The diagnosis of intracranial venous thrombosis is based on clinical findings and radiologic studies. Imaging modalities such as CT, MRI, and angiography are useful. Investigation of possible predisposing factors with tests such as coagulation studies is important. When the diagnosis is confirmed, management begins with adequate hydration and treatment of elevated intracranial pressure, hydrocephalus, and seizures. Treatment options for intracranial venous thrombosis include high doses of heparin (1000 IU/h to start; activated partial thromboplastin time > 1.5 to 2 times that of control) and endovascular fibrinolysis followed by heparinization and endovascular or surgical thrombectomy. Einhaupl and colleagues found that patients receiving intravenous heparin for intracranial venous thrombosis had significantly more favorable neurological outcomes and mortality rates than did patients receiving placebo treatment. Underlying predisposing disorders, such as sinusitis, must also be treated.
The rate of mortality from intracranial venous thrombosis has been reported as 33% ; however, neurological outcomes in survivors are usually favorable. Srinivasan found that 59% of patients recovered without significant neurological disability.
Another entity that has been described as a cause of stroke is postpartum cerebral angiopathy (PCA). PCA is a disorder of blood vessels in recently pregnant patients that can be subdivided into three categories. The cause of primary PCA is unknown. Secondary PCA results from medications, particularly ergot derivatives. Tertiary PCA occurs in the setting of eclampsia. Angiography in patients with PCA reveals irregular narrowing of affected blood vessels.

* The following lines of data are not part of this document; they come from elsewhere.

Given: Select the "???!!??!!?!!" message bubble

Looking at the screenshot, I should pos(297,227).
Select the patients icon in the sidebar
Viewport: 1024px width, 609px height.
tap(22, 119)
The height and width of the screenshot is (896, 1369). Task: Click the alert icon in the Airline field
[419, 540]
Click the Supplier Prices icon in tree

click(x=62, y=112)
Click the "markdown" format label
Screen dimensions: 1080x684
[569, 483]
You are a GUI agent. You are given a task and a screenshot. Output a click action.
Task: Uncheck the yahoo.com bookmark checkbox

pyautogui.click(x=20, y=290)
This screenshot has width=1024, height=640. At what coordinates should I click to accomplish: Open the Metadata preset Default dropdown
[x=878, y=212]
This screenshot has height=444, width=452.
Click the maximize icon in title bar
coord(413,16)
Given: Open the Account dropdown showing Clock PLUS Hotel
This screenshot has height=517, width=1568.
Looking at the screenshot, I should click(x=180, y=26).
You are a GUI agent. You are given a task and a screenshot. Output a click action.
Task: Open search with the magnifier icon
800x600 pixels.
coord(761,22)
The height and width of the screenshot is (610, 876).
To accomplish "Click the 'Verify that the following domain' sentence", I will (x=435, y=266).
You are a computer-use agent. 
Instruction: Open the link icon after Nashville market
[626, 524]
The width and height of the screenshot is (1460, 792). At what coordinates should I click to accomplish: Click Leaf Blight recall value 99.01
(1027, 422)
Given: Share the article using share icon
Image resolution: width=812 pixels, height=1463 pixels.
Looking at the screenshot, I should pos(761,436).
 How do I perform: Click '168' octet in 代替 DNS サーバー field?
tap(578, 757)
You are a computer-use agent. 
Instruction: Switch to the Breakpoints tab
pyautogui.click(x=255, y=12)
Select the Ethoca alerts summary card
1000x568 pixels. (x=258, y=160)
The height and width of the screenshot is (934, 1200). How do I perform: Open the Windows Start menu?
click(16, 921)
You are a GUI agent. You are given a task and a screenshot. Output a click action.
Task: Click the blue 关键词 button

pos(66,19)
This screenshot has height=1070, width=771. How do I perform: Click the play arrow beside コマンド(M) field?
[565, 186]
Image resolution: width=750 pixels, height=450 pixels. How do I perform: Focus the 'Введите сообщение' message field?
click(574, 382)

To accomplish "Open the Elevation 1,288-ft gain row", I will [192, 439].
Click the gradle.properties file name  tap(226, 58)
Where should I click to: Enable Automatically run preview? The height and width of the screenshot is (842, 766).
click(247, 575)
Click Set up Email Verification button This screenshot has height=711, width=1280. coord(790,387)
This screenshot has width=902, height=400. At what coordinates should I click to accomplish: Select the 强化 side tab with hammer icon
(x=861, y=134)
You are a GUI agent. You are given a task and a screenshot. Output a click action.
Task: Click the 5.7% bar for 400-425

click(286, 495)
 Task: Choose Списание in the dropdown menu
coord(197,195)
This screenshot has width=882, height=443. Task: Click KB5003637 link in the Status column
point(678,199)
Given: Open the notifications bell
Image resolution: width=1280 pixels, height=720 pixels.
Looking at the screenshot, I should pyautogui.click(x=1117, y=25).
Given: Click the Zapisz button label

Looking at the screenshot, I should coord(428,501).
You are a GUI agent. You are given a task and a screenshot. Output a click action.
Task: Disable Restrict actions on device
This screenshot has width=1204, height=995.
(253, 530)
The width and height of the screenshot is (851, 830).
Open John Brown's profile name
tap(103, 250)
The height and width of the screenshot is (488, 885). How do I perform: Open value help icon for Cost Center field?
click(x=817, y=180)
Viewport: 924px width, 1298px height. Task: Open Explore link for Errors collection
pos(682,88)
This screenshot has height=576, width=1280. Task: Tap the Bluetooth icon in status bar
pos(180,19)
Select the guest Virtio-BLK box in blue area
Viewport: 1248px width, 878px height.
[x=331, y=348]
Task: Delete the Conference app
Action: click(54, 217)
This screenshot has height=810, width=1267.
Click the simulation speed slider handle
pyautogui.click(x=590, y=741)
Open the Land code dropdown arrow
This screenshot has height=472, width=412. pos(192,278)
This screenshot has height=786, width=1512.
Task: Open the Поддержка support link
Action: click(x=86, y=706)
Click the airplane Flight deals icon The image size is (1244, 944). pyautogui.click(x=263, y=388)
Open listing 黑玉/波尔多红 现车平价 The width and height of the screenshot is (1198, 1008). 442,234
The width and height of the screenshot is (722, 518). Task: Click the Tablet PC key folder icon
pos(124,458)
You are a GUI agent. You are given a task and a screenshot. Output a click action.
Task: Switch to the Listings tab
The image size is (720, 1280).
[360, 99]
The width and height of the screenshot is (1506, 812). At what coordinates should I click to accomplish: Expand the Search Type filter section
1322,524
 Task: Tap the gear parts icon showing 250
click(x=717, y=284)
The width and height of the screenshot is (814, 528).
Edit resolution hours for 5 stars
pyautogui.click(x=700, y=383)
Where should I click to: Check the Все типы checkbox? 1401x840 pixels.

Reversible cerebral vasoconstriction syndrome (RCVS) is a postpartum angiopathy that carries significant morbidity and mortality and is characterized as the sudden onset of a severe thunderclap headache and segmental vasoconstriction of cerebral arteries documented on brain imaging. Seizures are found in up to 28% of patients. Management of this condition includes symptomatic relief, triple-H therapy (hypertension, hypervolemia, and hemodilution), and calcium channel blockers. In refractory cases with new-onset neurological deficit or worsening imaging findings, intra-arterial infusion of milrinone, verapamil, or nimodipine and balloon angioplasty have been reported with varying degrees of success.